The ceremony was over. Philip arranged his armful of poppies and cornflowers above the disturbed earth. Frank picked up his jacket and took Jay’s hand. The four boys walked together through the wood and up the hill to face the music.
Chapter Three
Halfway up the hill Grace was forced to pause, gasping for breath; but when she saw Kenneth emerge from the wood she set off again, panting and crying at the same time. Kenneth was a fast runner. If he did not catch her up it was because he was not really trying; but she did not look round again. He could say he was sorry as often as he liked: she wasn’t going to listen. She was never going to speak to him again, nor to David. She was prepared to believe that Philip had had no hand in the death of her pet, and Jay was too young to have understood what the others were doing. With more difficulty, she could accept that Frank was horrified by what had happened. He never told lies, and she had read the shock in his eyes. But David with his arrow and Kenneth with his lump of wood had hurt Pepper and made him dead. Grace vowed that she would never forgive them.

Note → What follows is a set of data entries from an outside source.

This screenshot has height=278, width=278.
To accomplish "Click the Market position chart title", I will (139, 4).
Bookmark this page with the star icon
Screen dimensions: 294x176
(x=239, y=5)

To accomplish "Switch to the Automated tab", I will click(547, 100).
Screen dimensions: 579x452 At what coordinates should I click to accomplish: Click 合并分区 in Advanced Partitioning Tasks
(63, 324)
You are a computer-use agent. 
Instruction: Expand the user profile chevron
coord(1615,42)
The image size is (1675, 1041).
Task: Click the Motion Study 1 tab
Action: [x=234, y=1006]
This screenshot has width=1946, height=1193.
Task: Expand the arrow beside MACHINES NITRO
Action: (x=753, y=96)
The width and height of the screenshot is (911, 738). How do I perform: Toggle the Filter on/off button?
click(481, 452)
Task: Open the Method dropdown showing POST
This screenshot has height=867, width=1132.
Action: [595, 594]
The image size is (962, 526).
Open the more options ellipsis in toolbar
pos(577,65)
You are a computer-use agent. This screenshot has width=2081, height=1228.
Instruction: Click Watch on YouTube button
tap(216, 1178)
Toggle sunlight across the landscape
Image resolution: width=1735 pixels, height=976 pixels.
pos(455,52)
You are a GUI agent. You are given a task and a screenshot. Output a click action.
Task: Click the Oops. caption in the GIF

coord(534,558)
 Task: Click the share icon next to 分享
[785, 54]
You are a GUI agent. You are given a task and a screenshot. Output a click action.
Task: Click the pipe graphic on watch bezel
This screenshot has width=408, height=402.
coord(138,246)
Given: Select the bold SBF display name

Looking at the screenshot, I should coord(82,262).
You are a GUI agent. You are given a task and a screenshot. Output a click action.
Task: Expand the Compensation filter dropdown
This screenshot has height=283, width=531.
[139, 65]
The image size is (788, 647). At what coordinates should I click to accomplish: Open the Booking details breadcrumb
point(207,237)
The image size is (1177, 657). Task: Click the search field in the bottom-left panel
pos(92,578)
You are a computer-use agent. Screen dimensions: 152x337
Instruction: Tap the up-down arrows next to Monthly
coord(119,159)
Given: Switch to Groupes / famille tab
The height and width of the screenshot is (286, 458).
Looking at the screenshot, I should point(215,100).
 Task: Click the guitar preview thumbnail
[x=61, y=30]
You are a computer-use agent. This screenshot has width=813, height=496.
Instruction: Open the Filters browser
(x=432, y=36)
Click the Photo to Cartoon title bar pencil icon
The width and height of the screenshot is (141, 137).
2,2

She ran first to the nursery for comfort, but Nanny Crocker, who was usually there, was not there today: nor was there any sign of Milly, the nurserymaid. Disappointed, Grace pulled off her straw hat and threw it on the nursery floor. Then she hesitated for a moment. She was not supposed to bother her mother in the mornings, and for the past two weeks Mama had been ill, so that all the children had been restricted to a single short visit to her bedroom just before their own bedtime. But she would surely not mind being disturbed now, for such a special reason.
There was a strange atmosphere of bustle outside Mrs Hardie’s room. Milly was carrying two jugs of hot water along the corridor as Grace approached, and one of the housemaids was hurrying behind her with a pile of clean sheets. Grace tried to follow them in, but was stopped by Nanny Crocker. ‘Not now, dear,’ she said, and closed the door in Grace’s face.
It was the third betrayal of a day in which no one was prepared to love her or be kind to her. Her tearfulness turned to an angry resentment; but then she remembered that there was another way into her mother’s bedroom. She opened the dressing room door.
In the middle of the room stood the cradle which had once belonged to Grace herself, and more recently to Jay. A strange woman in a blue uniform and white belt was bending over it.
‘Who are you?’ asked Grace.
‘I’m Nurse Bruton. I’ve come to look after your mother and your new baby brother for a little while. He’s just this minute arrived. Would you like to blow him a kiss? But you mustn’t touch him or come near him, because he’s very new and small.’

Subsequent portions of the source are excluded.